Sarah pulled away with a shrug. “Dahlia always tells the same stories and they’re all for babies, but mom says I need to go because stories are how we keep our culture alive.”
“She’s not wrong, but maybe putting Dahlia in charge of it wasn’t the best idea.” Dani glanced at her travel bag with thoughtful hum. Then, with one arm still around her shoulders, led Sarah out of the cabin. “Tell you what, squirt, when I get back from this assignment you can come over, we’ll make some hot chocolate and stay up a little later playing cards if you want, but for now . . .” Sarah groaned, about to protest when Dani added, “I’m sure Dahlia won’t complain if I want to hijack storytime for a night.”
For the first time since she showed up at Dani’s doorstep, Sarah seemed legitimately excited. “You think so?”
“I know the character. She’ll jump at the opportunity to go home early and not deal with you lot interrupting her with questions for another hour.”
As they arrived at the central clearing, Dahlia was already having trouble controlling her group’s impatience. Judging by the exasperated tutor’s expression when she laid eyes on Sarah, Dani knew her tardiness was partially to blame. Sarah flinched and looked up at her warily, but Dani simply motioned for her sister to join the other children. “Hey. Dahlia. Uhm . . .” She glanced over to the children, offering them a smile as some of the younger ones waved to draw her attention. “Sarah wanted to spend a little more time with me before I head out tomorrow, so I was wondering if you would let me take over storytime tonight?”

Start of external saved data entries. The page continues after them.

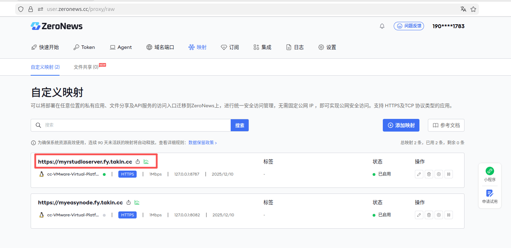Click the browser translate page icon
The width and height of the screenshot is (511, 248).
(x=463, y=9)
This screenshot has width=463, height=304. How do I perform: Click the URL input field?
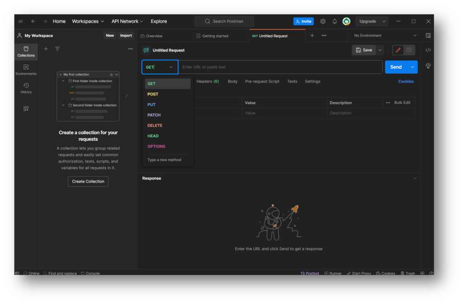(x=280, y=67)
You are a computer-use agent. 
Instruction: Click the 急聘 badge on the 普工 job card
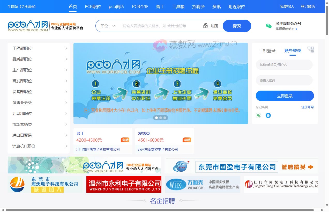125,140
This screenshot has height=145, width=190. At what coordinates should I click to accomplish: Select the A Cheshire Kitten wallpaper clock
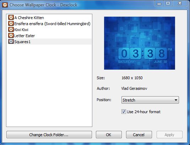click(29, 18)
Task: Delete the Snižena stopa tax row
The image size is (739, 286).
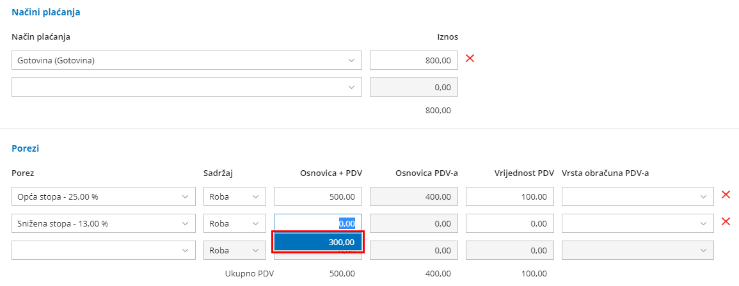Action: (726, 222)
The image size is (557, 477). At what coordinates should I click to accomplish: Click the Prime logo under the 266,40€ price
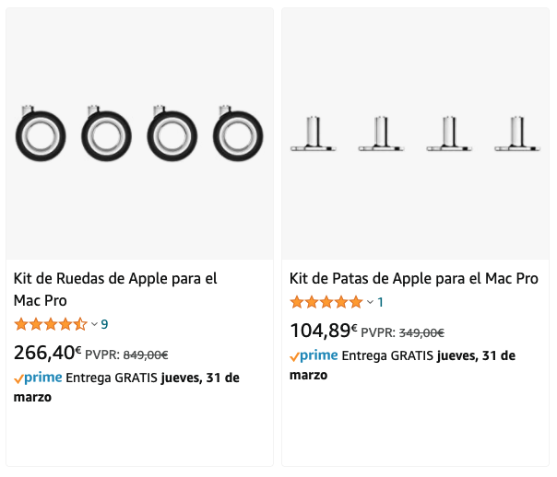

Dahlia hummed and Dani could almost see the woman’s thought process unfold. As Dani anticipated, she wanted nothing more than to be done with the children for the day, but was hesitant to accept something that might allow them a fun time. Why, of all people, Dahlia was assigned to tutor children aged five to ten years old was a mystery. The woman had no patience or affinity for them. Eventually she caved with a disgruntled, “Alright. Just make sure you don’t keep them up too late.”

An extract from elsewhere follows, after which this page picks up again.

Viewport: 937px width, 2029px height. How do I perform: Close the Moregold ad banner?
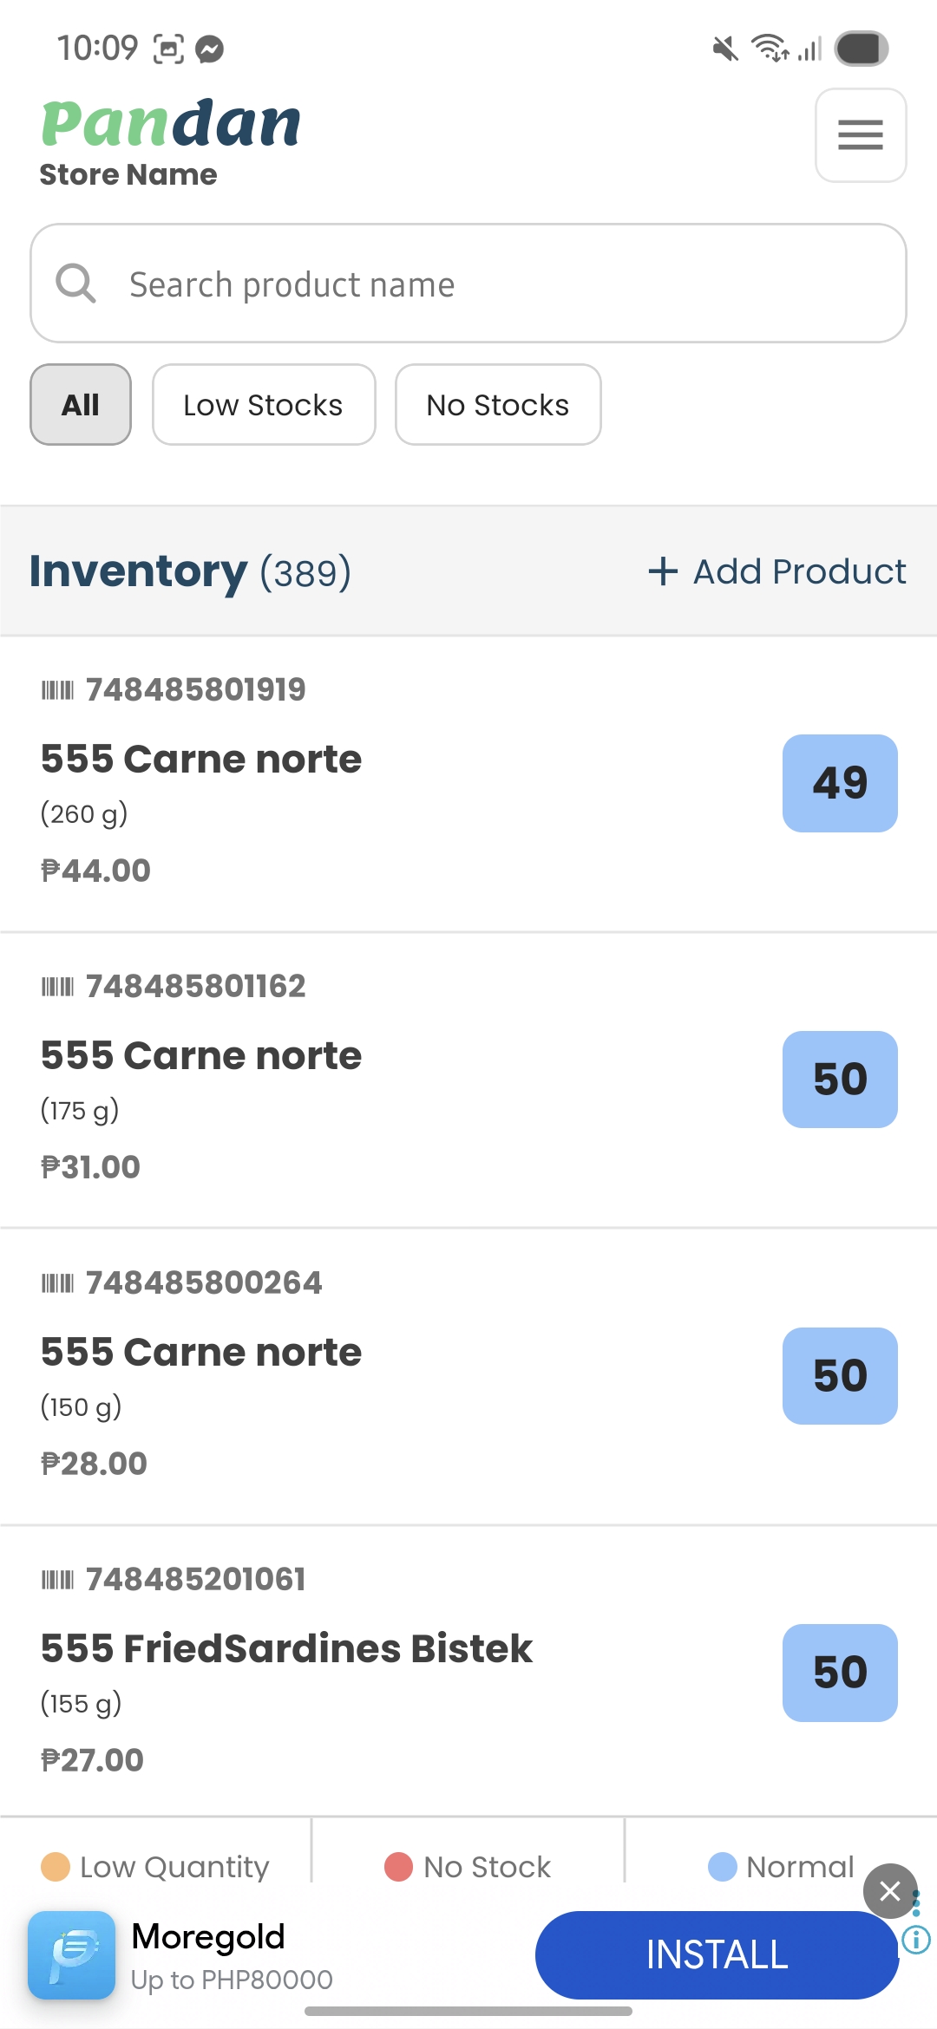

“Of course.” Dani forced a straight face, but winked at the kids behind Dahlia’s back. This caused a wave of giggles and a disgruntled mutter from the woman as she began to leave. Dani waited for Dahlia to walk completely out of earshot before giving the group of children her full attention. “Alright,” she told them, clapping her hands together, “now, what to do with you, little monsters?”
The group of children erupted into a chorus of excited voices, only Sarah and one of the boys remained silent and seated. The boy was shorter than Sarah, black short hair, dark green eyes, freckles. . . For all intents and purposes a regular-looking nine-year-old boy, politely waiting for storytime to begin. However, the way Sarah glared at him from her side of the circle, one could assume he’d insulted every generation of her family at some point. Dani hadn’t met all of the children in Sarah’s tutoring group, but context indicated this had to be the infamous Perry. Much like her mother often did, Dani simply crossed her arms and waited for the ruckus to die down on its own. In the meantime she assessed the group of children in front of her and attempted to draw from memory a story they might find more entertaining than Dahlia’s usual spiel, but that would, hopefully, still allow them to sleep that night. Finally it dawned on the kids that they were cutting their storytime short with the commotion and one by one they settled on the wooden benches around the campfire, leaving an empty space for her.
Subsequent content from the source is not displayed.